**PROBLEM TO SOLVE:** Reproduce each of the following rows word for word, keeping every line as it appears.

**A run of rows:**
--*--

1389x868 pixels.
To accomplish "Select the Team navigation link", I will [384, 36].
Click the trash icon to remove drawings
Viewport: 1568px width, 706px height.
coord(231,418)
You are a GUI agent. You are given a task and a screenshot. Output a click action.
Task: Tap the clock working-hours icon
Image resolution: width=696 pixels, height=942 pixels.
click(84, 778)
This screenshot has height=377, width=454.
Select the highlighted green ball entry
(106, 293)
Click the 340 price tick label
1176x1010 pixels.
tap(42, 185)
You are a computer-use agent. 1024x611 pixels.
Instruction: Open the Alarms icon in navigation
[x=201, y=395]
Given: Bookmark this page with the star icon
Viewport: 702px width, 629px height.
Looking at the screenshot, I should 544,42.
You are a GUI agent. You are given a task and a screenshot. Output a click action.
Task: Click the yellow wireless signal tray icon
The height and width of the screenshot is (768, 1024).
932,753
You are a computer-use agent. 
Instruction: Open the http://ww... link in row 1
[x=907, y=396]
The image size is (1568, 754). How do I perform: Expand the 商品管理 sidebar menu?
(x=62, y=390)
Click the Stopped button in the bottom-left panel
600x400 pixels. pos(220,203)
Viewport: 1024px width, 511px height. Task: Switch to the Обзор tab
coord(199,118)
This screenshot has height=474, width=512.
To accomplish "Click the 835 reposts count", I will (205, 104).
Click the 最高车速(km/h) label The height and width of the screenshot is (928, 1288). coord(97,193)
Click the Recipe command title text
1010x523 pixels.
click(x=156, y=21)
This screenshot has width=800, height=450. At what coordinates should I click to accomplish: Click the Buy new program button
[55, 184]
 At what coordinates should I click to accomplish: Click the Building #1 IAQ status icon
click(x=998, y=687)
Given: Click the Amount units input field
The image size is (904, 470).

--*--

**FULL SOLUTION:**
1389x868 pixels.
To accomplish "Select the Team navigation link", I will [384, 36].
Click the trash icon to remove drawings
Viewport: 1568px width, 706px height.
coord(231,418)
You are a GUI agent. You are given a task and a screenshot. Output a click action.
Task: Tap the clock working-hours icon
Image resolution: width=696 pixels, height=942 pixels.
click(84, 778)
This screenshot has height=377, width=454.
Select the highlighted green ball entry
(106, 293)
Click the 340 price tick label
1176x1010 pixels.
tap(42, 185)
You are a computer-use agent. 1024x611 pixels.
Instruction: Open the Alarms icon in navigation
[x=201, y=395]
Given: Bookmark this page with the star icon
Viewport: 702px width, 629px height.
Looking at the screenshot, I should 544,42.
You are a GUI agent. You are given a task and a screenshot. Output a click action.
Task: Click the yellow wireless signal tray icon
The height and width of the screenshot is (768, 1024).
932,753
You are a computer-use agent. 
Instruction: Open the http://ww... link in row 1
[x=907, y=396]
The image size is (1568, 754). How do I perform: Expand the 商品管理 sidebar menu?
(x=62, y=390)
Click the Stopped button in the bottom-left panel
600x400 pixels. pos(220,203)
Viewport: 1024px width, 511px height. Task: Switch to the Обзор tab
coord(199,118)
This screenshot has height=474, width=512.
To accomplish "Click the 835 reposts count", I will (205, 104).
Click the 最高车速(km/h) label The height and width of the screenshot is (928, 1288). coord(97,193)
Click the Recipe command title text
1010x523 pixels.
click(x=156, y=21)
This screenshot has width=800, height=450. At what coordinates should I click to accomplish: Click the Buy new program button
[55, 184]
 At what coordinates should I click to accomplish: Click the Building #1 IAQ status icon
click(x=998, y=687)
Given: Click the Amount units input field
The image size is (904, 470).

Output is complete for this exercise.